◆ **Work order**
Reply solely with the number of lines, in the records underneath, that include the word "will".

Start of Exercise data

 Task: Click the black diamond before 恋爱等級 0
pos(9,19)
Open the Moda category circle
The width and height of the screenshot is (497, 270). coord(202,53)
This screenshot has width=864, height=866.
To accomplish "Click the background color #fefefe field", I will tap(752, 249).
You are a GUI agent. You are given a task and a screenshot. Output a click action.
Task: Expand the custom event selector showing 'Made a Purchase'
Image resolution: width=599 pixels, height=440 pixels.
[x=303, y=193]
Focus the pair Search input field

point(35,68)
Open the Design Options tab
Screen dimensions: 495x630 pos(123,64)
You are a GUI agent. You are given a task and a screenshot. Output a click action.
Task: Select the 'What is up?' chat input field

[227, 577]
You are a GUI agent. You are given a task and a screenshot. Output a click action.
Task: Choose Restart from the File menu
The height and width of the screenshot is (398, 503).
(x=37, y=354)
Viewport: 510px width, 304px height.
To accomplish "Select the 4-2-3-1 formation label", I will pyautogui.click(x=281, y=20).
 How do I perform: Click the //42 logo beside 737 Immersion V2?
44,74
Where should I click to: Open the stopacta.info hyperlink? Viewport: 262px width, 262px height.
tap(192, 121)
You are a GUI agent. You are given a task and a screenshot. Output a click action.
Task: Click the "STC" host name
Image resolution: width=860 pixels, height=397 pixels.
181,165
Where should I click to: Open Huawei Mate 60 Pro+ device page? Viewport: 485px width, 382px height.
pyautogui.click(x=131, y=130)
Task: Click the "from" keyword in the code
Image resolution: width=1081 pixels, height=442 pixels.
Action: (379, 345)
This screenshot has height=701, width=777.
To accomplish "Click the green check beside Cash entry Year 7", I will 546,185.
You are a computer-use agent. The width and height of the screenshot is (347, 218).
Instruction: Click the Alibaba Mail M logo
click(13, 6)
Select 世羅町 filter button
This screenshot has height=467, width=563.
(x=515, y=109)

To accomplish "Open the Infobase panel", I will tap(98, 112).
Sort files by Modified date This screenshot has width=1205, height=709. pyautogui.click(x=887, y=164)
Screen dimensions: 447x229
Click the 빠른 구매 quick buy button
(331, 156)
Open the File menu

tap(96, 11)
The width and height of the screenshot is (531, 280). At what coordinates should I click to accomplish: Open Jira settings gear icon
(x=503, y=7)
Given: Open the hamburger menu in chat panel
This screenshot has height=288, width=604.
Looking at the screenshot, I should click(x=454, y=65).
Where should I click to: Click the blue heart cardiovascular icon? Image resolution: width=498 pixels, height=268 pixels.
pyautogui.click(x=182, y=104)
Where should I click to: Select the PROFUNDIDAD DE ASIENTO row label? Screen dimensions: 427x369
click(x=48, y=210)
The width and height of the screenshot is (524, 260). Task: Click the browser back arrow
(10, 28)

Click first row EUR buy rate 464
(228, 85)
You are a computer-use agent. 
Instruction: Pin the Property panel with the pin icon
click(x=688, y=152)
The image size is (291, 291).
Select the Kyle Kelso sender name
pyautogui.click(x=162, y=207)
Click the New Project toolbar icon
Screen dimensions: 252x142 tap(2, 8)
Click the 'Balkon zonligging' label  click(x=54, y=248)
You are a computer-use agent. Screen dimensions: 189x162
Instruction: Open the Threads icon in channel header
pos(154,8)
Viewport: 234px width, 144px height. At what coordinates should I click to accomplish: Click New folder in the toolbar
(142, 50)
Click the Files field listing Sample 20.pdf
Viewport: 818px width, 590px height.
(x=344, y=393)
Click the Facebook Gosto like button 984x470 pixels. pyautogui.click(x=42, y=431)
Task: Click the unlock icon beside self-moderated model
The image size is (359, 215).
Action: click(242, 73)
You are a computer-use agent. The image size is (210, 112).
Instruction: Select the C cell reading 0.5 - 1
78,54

End of Exercise data

◆ **Solution for this exercise**
4